Development of census output areas with AZTool in South Africa

  • Tholang Mokhele 1. Population Health, Health Systems and Innovation, Human Sciences Research Council, Pretoria, South Africa 2. School of Agriculture, Earth and Environmental Sciences, University of KwaZulu-Natal, South Africa
  • Onisimo Mutanga School of Agriculture, Earth and Environmental Sciences, University of KwaZulu-Natal, South Africa
  • Fethi Ahmed School of Geography, Archaeology and Environmental Studies, University of the Witwatersrand, Johannesburg, South Africa
Keywords: automated zone design, enumeration areas, output areas


The use of a single geographical unit to both collect and disseminate census data is common in many countries across the world, especially in developing countries. In South Africa this approach poses some challenges, as the design of small geographical units called enumeration areas to facilitate data collection differs considerably from the design of units that aid data analysis and interpretation.
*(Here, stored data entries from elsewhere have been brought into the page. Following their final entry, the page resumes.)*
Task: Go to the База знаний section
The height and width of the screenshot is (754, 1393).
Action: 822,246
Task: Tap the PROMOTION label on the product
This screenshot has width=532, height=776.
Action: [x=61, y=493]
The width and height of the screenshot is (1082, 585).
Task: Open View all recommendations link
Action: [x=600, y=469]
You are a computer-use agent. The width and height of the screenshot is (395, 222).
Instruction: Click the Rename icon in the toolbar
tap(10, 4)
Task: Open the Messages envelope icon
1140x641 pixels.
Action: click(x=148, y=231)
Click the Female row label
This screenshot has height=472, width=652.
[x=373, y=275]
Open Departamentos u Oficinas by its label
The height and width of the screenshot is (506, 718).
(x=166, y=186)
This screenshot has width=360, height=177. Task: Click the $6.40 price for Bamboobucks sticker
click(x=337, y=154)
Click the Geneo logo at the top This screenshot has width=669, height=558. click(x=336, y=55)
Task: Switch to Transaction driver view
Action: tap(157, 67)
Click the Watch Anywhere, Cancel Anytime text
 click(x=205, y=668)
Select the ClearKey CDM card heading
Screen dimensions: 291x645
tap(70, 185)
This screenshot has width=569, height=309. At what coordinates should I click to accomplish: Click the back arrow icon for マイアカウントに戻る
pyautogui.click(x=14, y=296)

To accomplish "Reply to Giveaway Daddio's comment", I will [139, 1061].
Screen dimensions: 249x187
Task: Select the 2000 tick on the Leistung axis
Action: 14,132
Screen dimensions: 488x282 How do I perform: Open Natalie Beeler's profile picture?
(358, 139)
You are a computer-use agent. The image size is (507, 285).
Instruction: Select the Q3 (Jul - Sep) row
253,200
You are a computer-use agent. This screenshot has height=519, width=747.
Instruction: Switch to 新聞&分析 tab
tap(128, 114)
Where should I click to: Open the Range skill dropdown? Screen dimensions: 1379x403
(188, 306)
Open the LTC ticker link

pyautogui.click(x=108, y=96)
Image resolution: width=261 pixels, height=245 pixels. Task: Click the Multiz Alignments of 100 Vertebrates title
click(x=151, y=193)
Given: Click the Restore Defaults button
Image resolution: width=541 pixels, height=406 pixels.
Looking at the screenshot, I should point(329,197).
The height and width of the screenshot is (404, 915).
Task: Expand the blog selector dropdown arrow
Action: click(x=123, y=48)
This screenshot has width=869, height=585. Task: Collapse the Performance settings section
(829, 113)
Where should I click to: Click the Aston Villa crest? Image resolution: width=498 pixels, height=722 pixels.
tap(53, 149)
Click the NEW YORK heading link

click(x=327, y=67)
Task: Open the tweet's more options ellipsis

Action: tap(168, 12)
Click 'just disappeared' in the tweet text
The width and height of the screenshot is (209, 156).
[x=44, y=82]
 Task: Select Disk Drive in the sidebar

We aimed to create optimised census output areas using the Automated Zone-design Tool (AZTool) program, using the 2001 census enumeration areas as building blocks at various spatial levels, for both rural and urban settings in two South African provinces. The results were consistent and stable. The primary criterion of the confidentiality limit of 500 people was respected at all geographical levels or regions, in both urban and rural settings, for newly created optimised output areas. For the second criterion, lower intra-area correlation values at lower geographical levels for both rural and urban areas showed that higher geographical levels produced more homogeneous output areas than did lower geographical levels or regions. Our obtained intra-area correlation of 0.62 for the two provinces combined indicated that the selected homogeneity variables were good indicators of social homogeneity for creating optimised output areas in South Africa. We conclude that the AZTool software can be used to effectively and objectively create optimised output areas for South African data. Further research on the comparison of the newly created output areas with existing output areas in South Africa should be explored.